▶ **Required task**: Reproduce the records word for word, beginning with the line that contains "Given: Click the 11:00 time axis label" and continuing through the line that contains "point(825,86)", both of those lines included. Leave the pictures out of your answer.

▶ **Source material**:
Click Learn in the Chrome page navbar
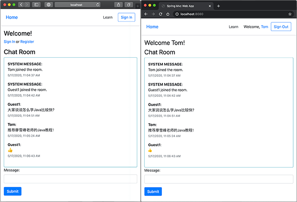The height and width of the screenshot is (202, 297). 233,27
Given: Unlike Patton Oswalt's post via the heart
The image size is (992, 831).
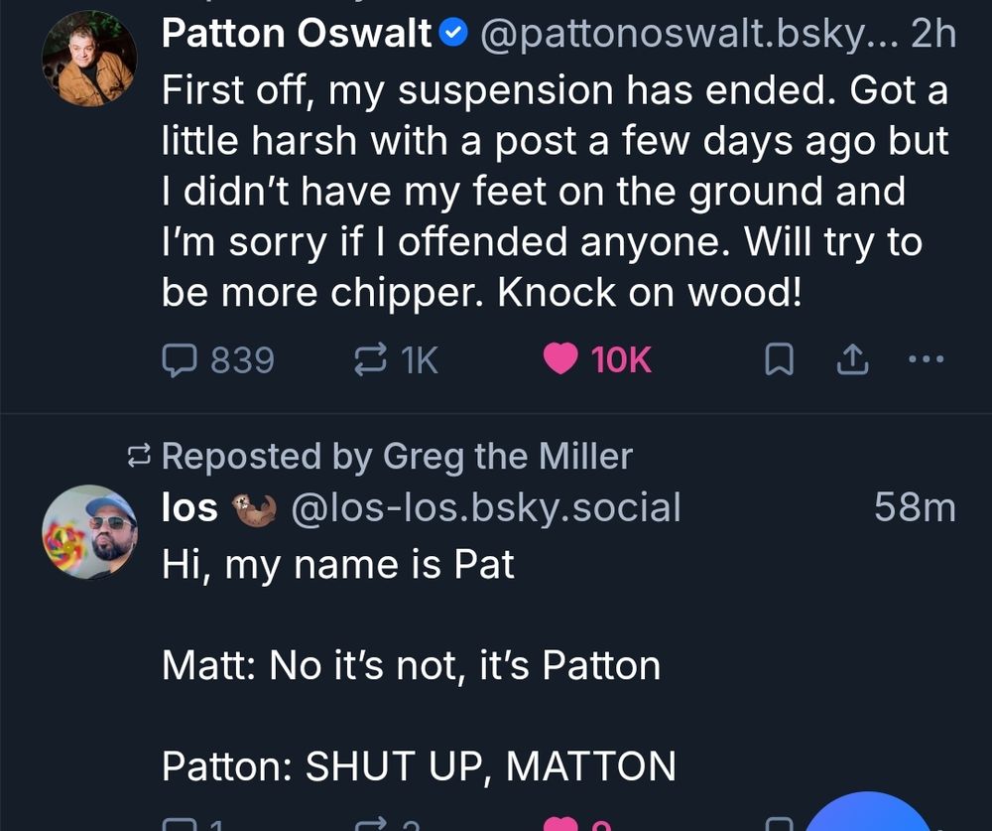Looking at the screenshot, I should pyautogui.click(x=561, y=359).
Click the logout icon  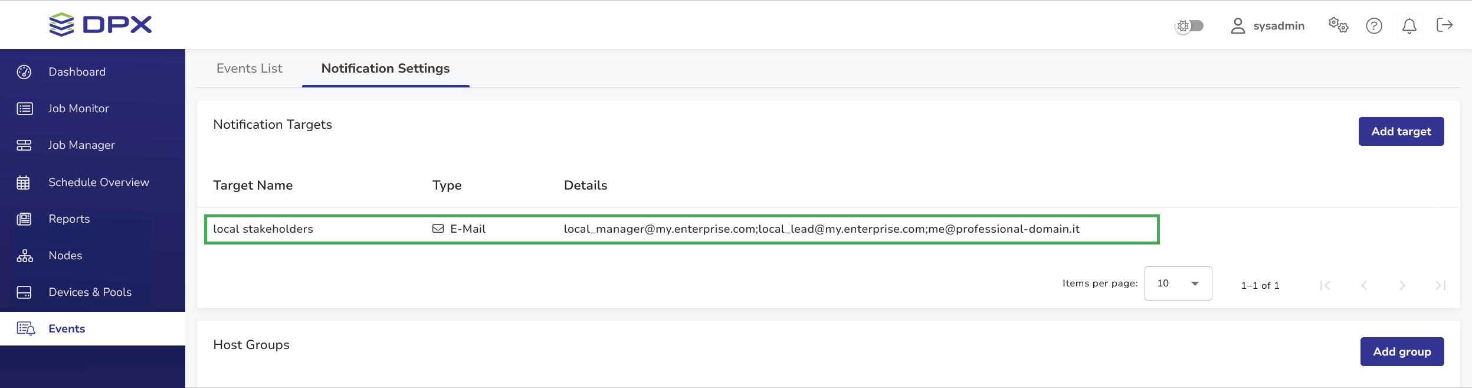1444,25
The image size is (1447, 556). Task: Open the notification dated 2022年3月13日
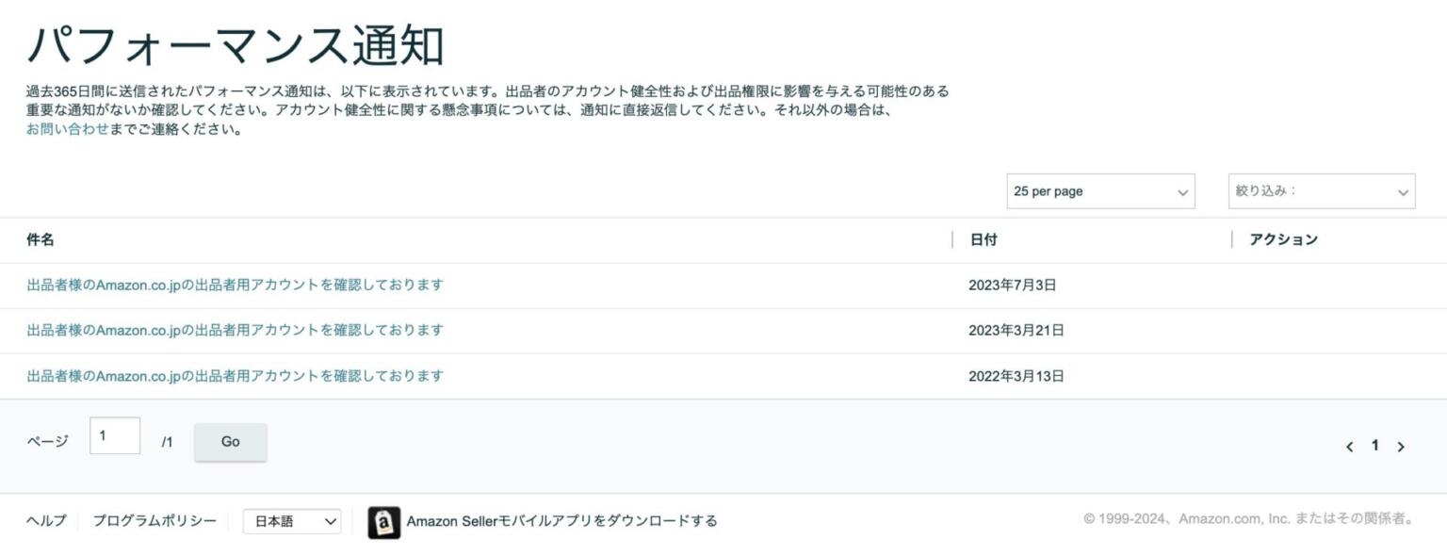click(235, 376)
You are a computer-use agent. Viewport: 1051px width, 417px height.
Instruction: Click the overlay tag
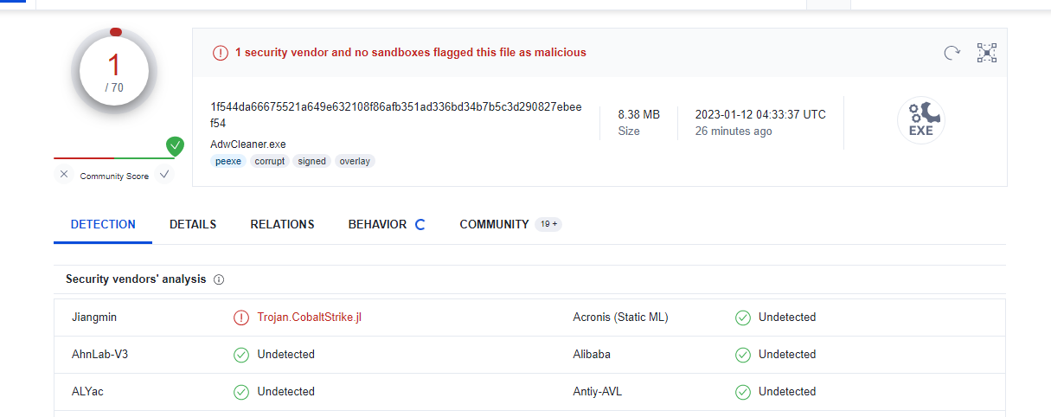tap(355, 161)
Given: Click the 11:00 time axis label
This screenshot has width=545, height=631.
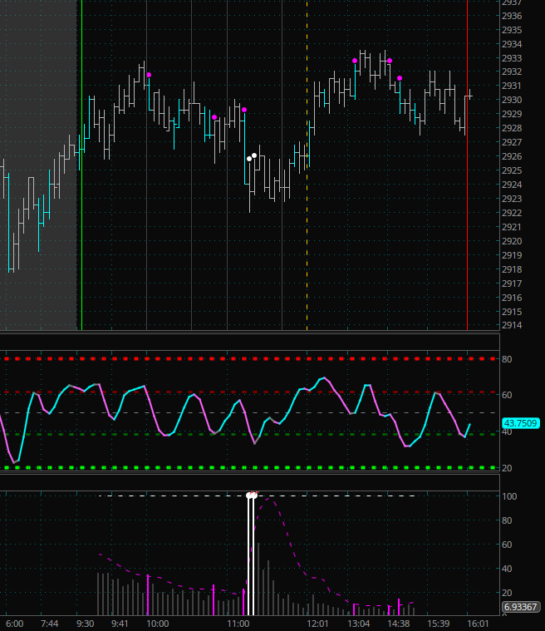Looking at the screenshot, I should (238, 623).
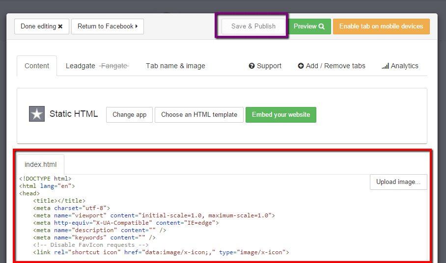This screenshot has width=446, height=263.
Task: Click Embed your website button
Action: click(x=281, y=114)
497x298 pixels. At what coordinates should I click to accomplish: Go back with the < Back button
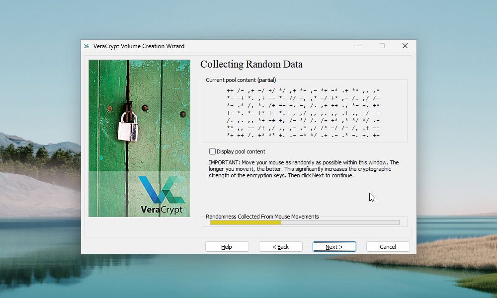point(280,247)
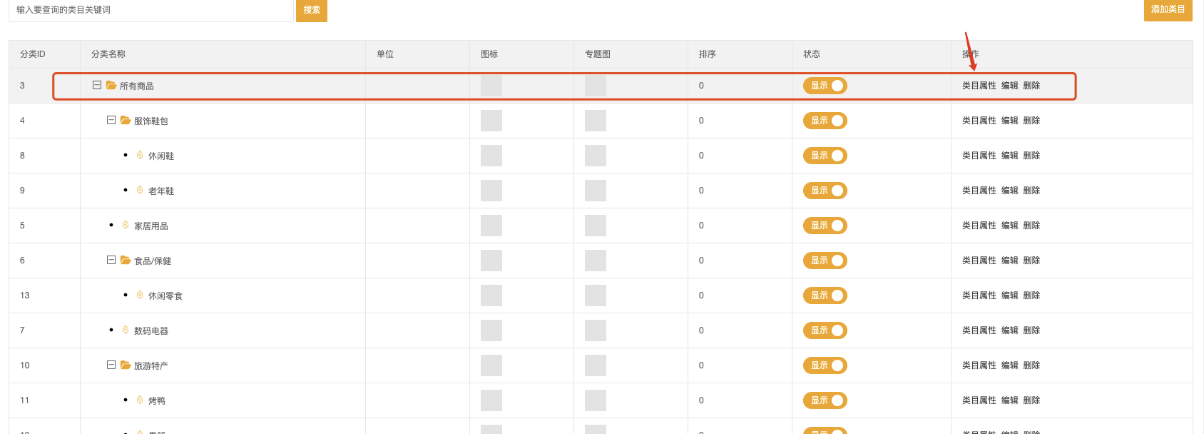Toggle 显示 switch for 所有商品 row
The width and height of the screenshot is (1204, 434).
point(825,86)
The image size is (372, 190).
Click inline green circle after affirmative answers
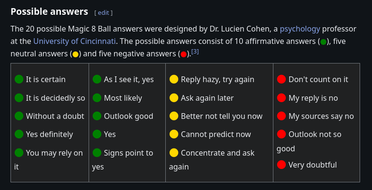(323, 42)
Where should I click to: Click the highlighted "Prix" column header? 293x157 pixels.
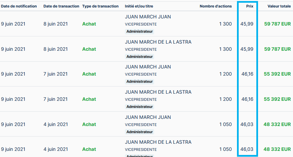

▶ **The solution**:
Given: Click the 11:00 time axis label
This screenshot has width=545, height=631.
Looking at the screenshot, I should (238, 623).
This screenshot has width=446, height=263.
Task: Click Embed your website button
Action: click(x=281, y=114)
497x298 pixels. At what coordinates should I click to accomplish: Go back with the < Back button
point(280,247)
Toggle 显示 switch for 所有商品 row
The width and height of the screenshot is (1204, 434).
point(825,86)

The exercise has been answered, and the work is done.